(Items from a dataset)
#####

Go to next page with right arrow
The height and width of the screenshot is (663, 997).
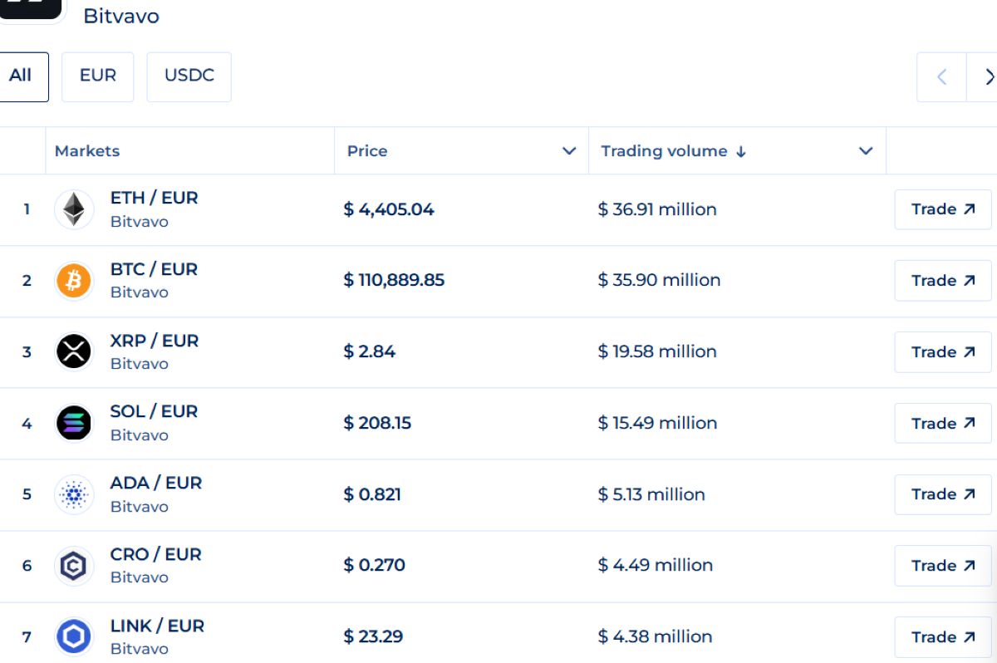985,77
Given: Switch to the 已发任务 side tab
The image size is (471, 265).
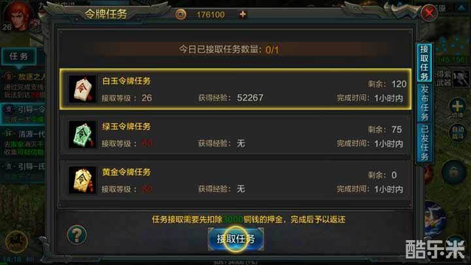Looking at the screenshot, I should tap(424, 143).
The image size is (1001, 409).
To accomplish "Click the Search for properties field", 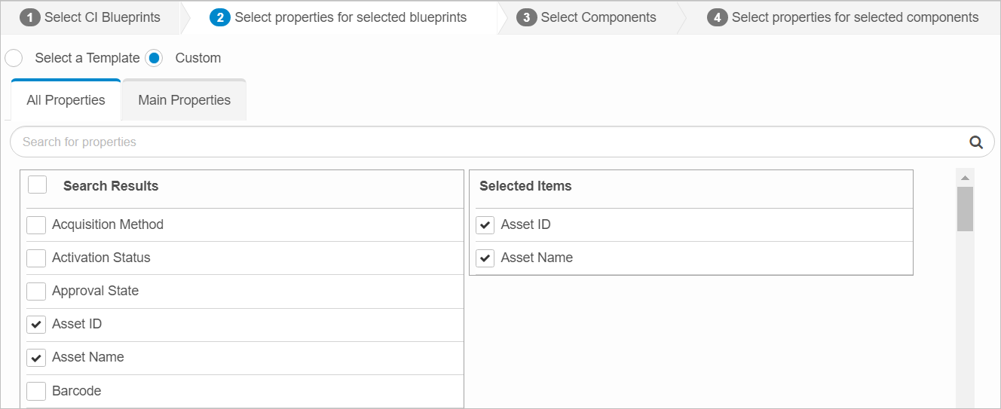I will coord(490,142).
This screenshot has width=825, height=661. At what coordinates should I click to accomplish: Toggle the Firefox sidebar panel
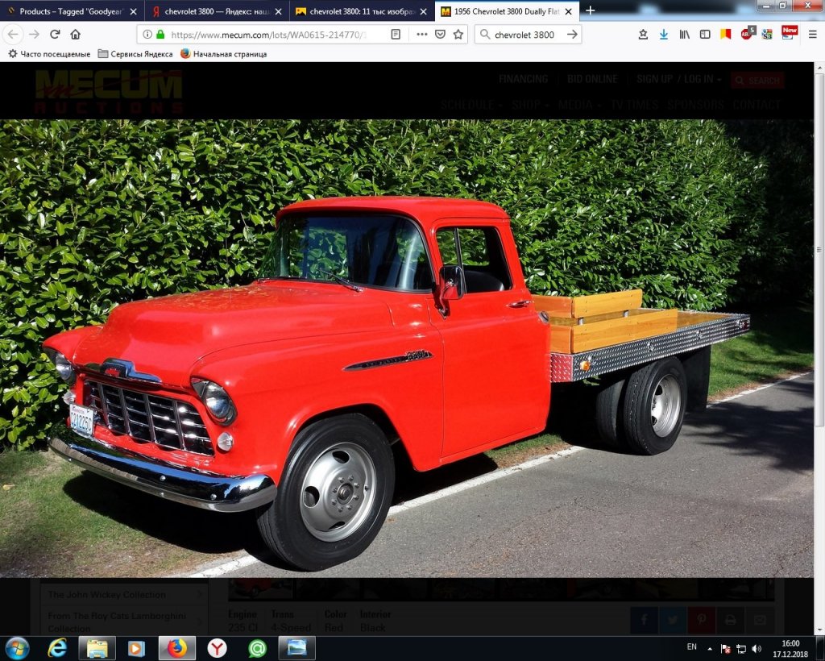pos(705,35)
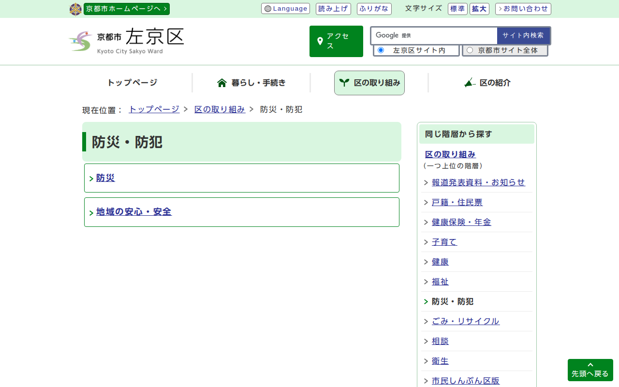619x387 pixels.
Task: Click the globe icon on Language button
Action: 268,9
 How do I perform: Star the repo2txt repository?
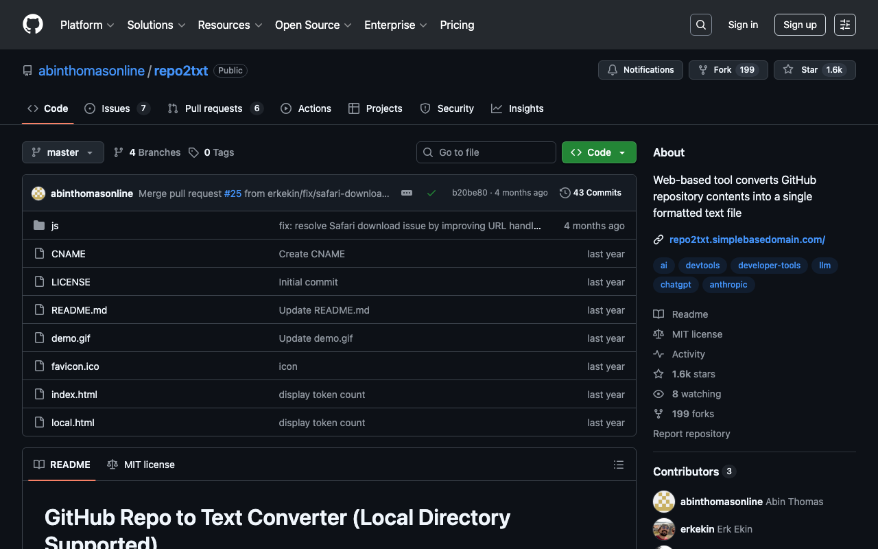(814, 70)
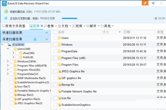The height and width of the screenshot is (110, 166).
Task: Toggle the select-all checkbox in list header
Action: click(x=56, y=32)
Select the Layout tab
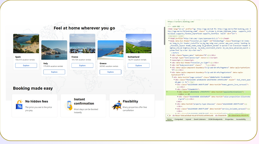This screenshot has height=144, width=259. coord(188,119)
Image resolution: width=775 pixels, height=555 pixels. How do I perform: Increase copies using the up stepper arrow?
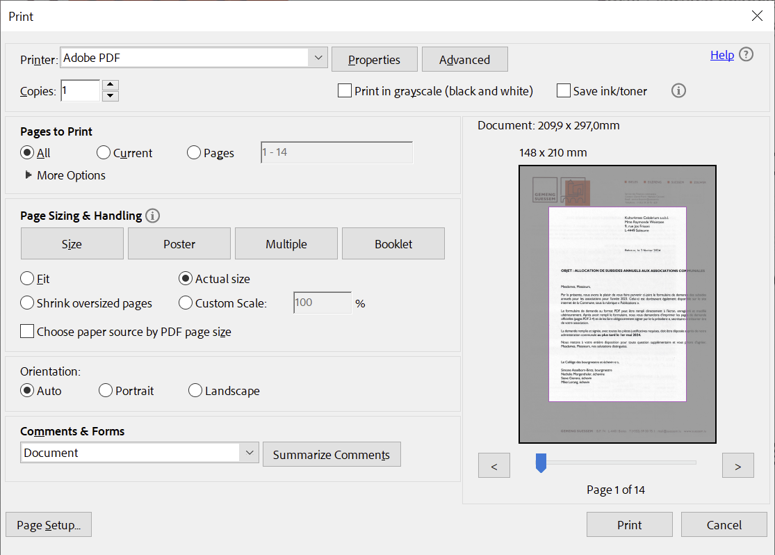click(x=110, y=86)
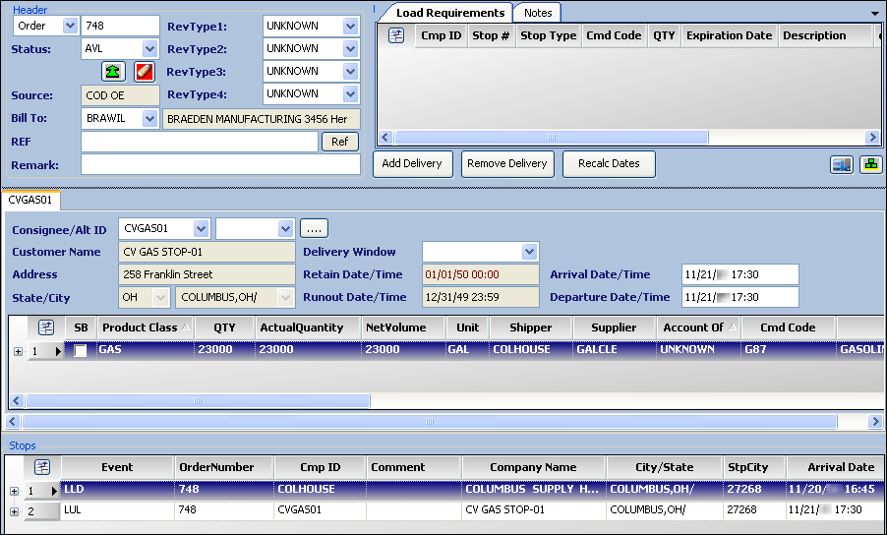Image resolution: width=887 pixels, height=535 pixels.
Task: Click the ellipsis button next to Alt ID
Action: point(313,228)
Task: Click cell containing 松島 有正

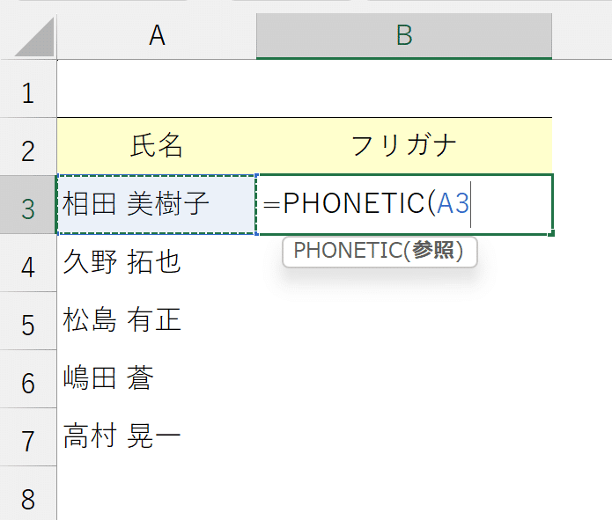Action: [157, 320]
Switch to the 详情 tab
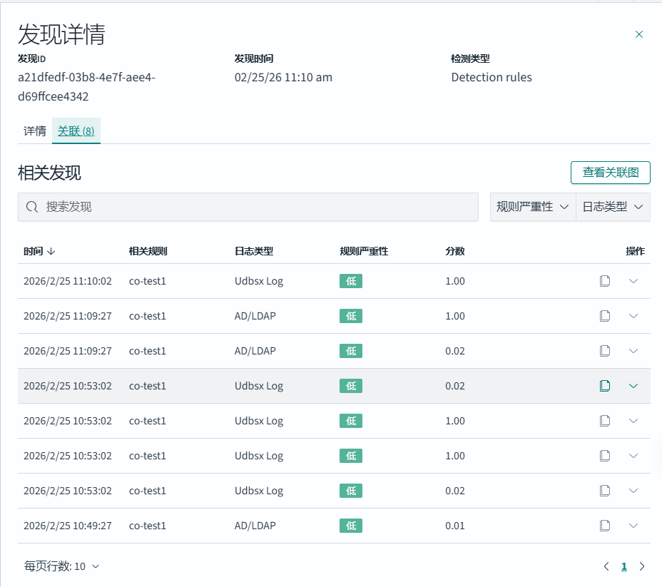The width and height of the screenshot is (662, 587). click(x=35, y=131)
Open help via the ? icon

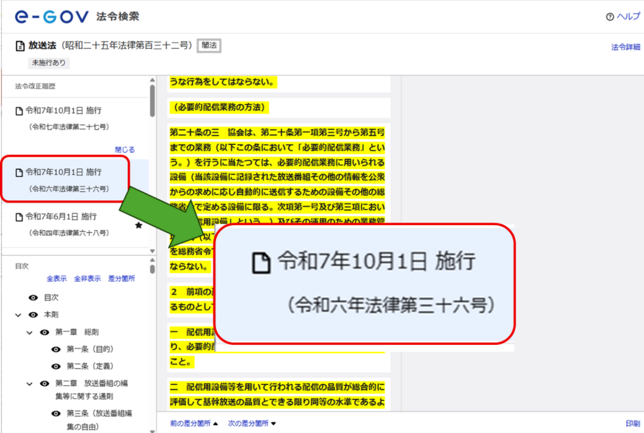click(x=609, y=17)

#####

Only the lines from the one with "Image resolution: width=775" through the end of the data, both ends included, should be written out exactly, and no pictures should appear.

* Written reply:
Image resolution: width=775 pixels, height=555 pixels. How do I perform: Increase copies using the up stepper arrow?
click(x=110, y=86)
Image resolution: width=887 pixels, height=535 pixels.
Task: Click the ellipsis button next to Alt ID
Action: point(313,228)
Task: Click cell containing 松島 有正

Action: [157, 320]
Switch to the 详情 tab
The width and height of the screenshot is (662, 587). click(x=35, y=131)
Open help via the ? icon

click(x=609, y=17)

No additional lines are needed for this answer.